• Exercise prompt:
The records should be written out in full, with nothing altered.

[Data records]
------------------------------

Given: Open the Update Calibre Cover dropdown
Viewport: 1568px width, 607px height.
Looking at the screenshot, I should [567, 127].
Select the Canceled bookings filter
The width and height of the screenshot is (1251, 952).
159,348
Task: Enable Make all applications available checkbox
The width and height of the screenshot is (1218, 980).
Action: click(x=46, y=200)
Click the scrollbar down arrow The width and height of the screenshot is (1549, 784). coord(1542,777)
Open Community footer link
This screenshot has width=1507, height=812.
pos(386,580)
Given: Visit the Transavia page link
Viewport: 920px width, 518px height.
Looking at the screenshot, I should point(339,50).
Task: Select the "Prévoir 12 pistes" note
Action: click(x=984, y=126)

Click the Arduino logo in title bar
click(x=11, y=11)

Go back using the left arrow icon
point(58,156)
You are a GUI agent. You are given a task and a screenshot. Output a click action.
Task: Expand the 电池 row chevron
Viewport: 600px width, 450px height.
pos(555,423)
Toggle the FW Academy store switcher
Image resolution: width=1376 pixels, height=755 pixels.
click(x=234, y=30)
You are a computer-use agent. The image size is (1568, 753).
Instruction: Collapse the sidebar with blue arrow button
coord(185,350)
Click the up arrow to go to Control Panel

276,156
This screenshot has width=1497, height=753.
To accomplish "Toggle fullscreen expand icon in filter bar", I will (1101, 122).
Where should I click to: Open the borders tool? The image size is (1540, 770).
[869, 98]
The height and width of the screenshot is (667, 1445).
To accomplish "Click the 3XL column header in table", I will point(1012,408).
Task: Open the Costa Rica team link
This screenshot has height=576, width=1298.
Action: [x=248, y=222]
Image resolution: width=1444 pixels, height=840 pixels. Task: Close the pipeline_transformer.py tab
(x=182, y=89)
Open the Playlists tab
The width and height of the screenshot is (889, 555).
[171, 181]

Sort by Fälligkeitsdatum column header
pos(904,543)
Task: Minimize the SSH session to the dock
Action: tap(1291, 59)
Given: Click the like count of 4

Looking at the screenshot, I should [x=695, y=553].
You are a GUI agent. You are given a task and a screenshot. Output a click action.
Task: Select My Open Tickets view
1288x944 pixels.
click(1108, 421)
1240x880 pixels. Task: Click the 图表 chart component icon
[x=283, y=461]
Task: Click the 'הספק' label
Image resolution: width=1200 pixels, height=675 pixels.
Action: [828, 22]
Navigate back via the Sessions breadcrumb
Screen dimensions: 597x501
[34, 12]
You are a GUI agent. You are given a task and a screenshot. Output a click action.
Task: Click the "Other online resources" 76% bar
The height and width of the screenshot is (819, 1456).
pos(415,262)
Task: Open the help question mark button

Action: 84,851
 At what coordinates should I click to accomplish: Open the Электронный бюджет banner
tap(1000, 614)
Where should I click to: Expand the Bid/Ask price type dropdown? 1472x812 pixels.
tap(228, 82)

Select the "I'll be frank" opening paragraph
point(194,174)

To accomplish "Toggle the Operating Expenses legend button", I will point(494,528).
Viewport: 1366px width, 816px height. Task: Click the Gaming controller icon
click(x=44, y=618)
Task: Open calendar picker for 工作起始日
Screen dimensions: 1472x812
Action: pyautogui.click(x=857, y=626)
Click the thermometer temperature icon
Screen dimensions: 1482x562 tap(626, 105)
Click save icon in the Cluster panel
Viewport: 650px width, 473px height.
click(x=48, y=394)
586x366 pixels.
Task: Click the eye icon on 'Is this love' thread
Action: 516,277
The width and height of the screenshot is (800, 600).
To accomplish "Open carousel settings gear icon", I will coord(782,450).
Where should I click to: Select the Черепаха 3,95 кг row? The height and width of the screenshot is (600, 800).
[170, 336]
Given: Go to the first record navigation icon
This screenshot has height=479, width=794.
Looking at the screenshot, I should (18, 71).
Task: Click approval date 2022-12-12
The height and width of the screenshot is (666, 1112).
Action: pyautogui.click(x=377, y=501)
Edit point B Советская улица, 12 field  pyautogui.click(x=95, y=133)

------------------------------

• Output below:
Given: Open the Update Calibre Cover dropdown
Viewport: 1568px width, 607px height.
Looking at the screenshot, I should [567, 127].
Select the Canceled bookings filter
The width and height of the screenshot is (1251, 952).
159,348
Task: Enable Make all applications available checkbox
The width and height of the screenshot is (1218, 980).
Action: click(x=46, y=200)
Click the scrollbar down arrow The width and height of the screenshot is (1549, 784). coord(1542,777)
Open Community footer link
This screenshot has width=1507, height=812.
pos(386,580)
Given: Visit the Transavia page link
Viewport: 920px width, 518px height.
Looking at the screenshot, I should point(339,50).
Task: Select the "Prévoir 12 pistes" note
Action: click(x=984, y=126)

Click the Arduino logo in title bar
click(x=11, y=11)

Go back using the left arrow icon
point(58,156)
You are a GUI agent. You are given a task and a screenshot. Output a click action.
Task: Expand the 电池 row chevron
Viewport: 600px width, 450px height.
pos(555,423)
Toggle the FW Academy store switcher
Image resolution: width=1376 pixels, height=755 pixels.
click(x=234, y=30)
You are a computer-use agent. The image size is (1568, 753).
Instruction: Collapse the sidebar with blue arrow button
coord(185,350)
Click the up arrow to go to Control Panel

276,156
This screenshot has width=1497, height=753.
To accomplish "Toggle fullscreen expand icon in filter bar", I will (1101, 122).
Where should I click to: Open the borders tool? The image size is (1540, 770).
[869, 98]
The height and width of the screenshot is (667, 1445).
To accomplish "Click the 3XL column header in table", I will point(1012,408).
Task: Open the Costa Rica team link
This screenshot has height=576, width=1298.
Action: [x=248, y=222]
Image resolution: width=1444 pixels, height=840 pixels. Task: Close the pipeline_transformer.py tab
(x=182, y=89)
Open the Playlists tab
The width and height of the screenshot is (889, 555).
[171, 181]

Sort by Fälligkeitsdatum column header
pos(904,543)
Task: Minimize the SSH session to the dock
Action: tap(1291, 59)
Given: Click the like count of 4

Looking at the screenshot, I should [x=695, y=553].
You are a GUI agent. You are given a task and a screenshot. Output a click action.
Task: Select My Open Tickets view
1288x944 pixels.
click(1108, 421)
1240x880 pixels. Task: Click the 图表 chart component icon
[x=283, y=461]
Task: Click the 'הספק' label
Image resolution: width=1200 pixels, height=675 pixels.
Action: [828, 22]
Navigate back via the Sessions breadcrumb
Screen dimensions: 597x501
[34, 12]
You are a GUI agent. You are given a task and a screenshot. Output a click action.
Task: Click the "Other online resources" 76% bar
The height and width of the screenshot is (819, 1456).
pos(415,262)
Task: Open the help question mark button

Action: 84,851
 At what coordinates should I click to accomplish: Open the Электронный бюджет banner
tap(1000, 614)
Where should I click to: Expand the Bid/Ask price type dropdown? 1472x812 pixels.
tap(228, 82)

Select the "I'll be frank" opening paragraph
point(194,174)

To accomplish "Toggle the Operating Expenses legend button", I will point(494,528).
Viewport: 1366px width, 816px height. Task: Click the Gaming controller icon
click(x=44, y=618)
Task: Open calendar picker for 工作起始日
Screen dimensions: 1472x812
Action: pyautogui.click(x=857, y=626)
Click the thermometer temperature icon
Screen dimensions: 1482x562 tap(626, 105)
Click save icon in the Cluster panel
Viewport: 650px width, 473px height.
click(x=48, y=394)
586x366 pixels.
Task: Click the eye icon on 'Is this love' thread
Action: 516,277
The width and height of the screenshot is (800, 600).
To accomplish "Open carousel settings gear icon", I will coord(782,450).
Where should I click to: Select the Черепаха 3,95 кг row? The height and width of the screenshot is (600, 800).
[170, 336]
Given: Go to the first record navigation icon
This screenshot has height=479, width=794.
Looking at the screenshot, I should (18, 71).
Task: Click approval date 2022-12-12
The height and width of the screenshot is (666, 1112).
Action: pyautogui.click(x=377, y=501)
Edit point B Советская улица, 12 field  pyautogui.click(x=95, y=133)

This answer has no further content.